㉒ユーチューバーの告発

※この記事は常に新鮮なネタを提供すべく、随時、更新されています。

 

・口コミサイト「みんなの高校情報:尼崎市立尼崎双星高等学校の口コミ

 昨年、話題になったユーチューバー「天才むかたん」の高校への突撃取材。多くの高校生も知っているはずのこの件で学校側がとった不自然で異様に見える対応は学校の部外者からすれば理解に苦しむものかもしれない。本来、不登校生徒やイジメ問題の直接的対応をすべきクラス担任や学年主任の顔や動きがまったく見えてこない点にもこの異様さは感じられるだろう。撮影当日、対応したのは直接の当事者を排除し、二人の教頭となった。
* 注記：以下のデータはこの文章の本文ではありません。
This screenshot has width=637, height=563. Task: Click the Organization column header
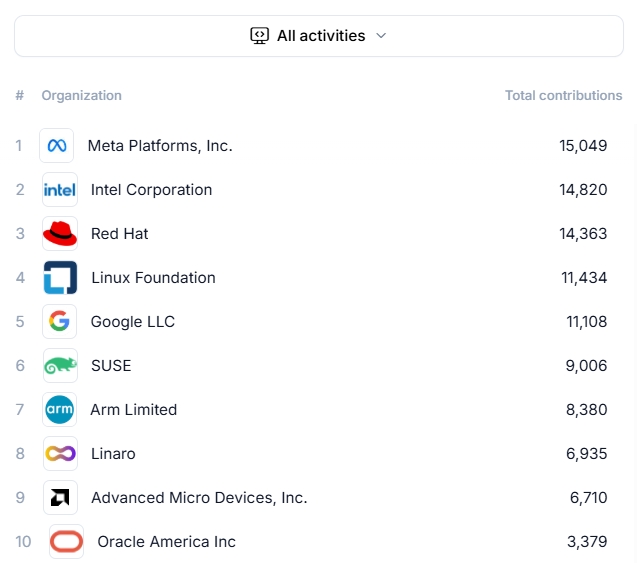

 管理職が表に出て対応するケースとは大抵、教師、学校側の不祥事が発覚し、マスコミからの取材が予想されるケースが多い。つまり何らかの厳しい情報統制を行って学校が「悪目立ち」しないよう、慎重な対応を行おうとしているケースである。この場合、背後で教育委員会の意向や校長の判断が働いているものと考えてほぼ間違いは無い。

 とは言え不登校の生徒が最も切実に求めているのはどうやら当事者同士の話し合いであった。このためカメラの前での不用意、不穏当な当事者達の発言を極端に恐れる管理職との話し合いは平行線を辿るしかなかった。管理する側の本音からすれば、必ずしも信用できず、統制も難しい当事者(平教師や生徒、保護者)同士の話し合いは感情的な言動の応酬に発展するかもしれず、不測の事態を招きかねない。特にその結果として学校や管理職の評判、評価が悪化する事を彼らは最も恐れているからである。確かに校長が臨席する場でそのような事態に発展した場合には校長の地位、身分をも揺るがすことになるかもしれない。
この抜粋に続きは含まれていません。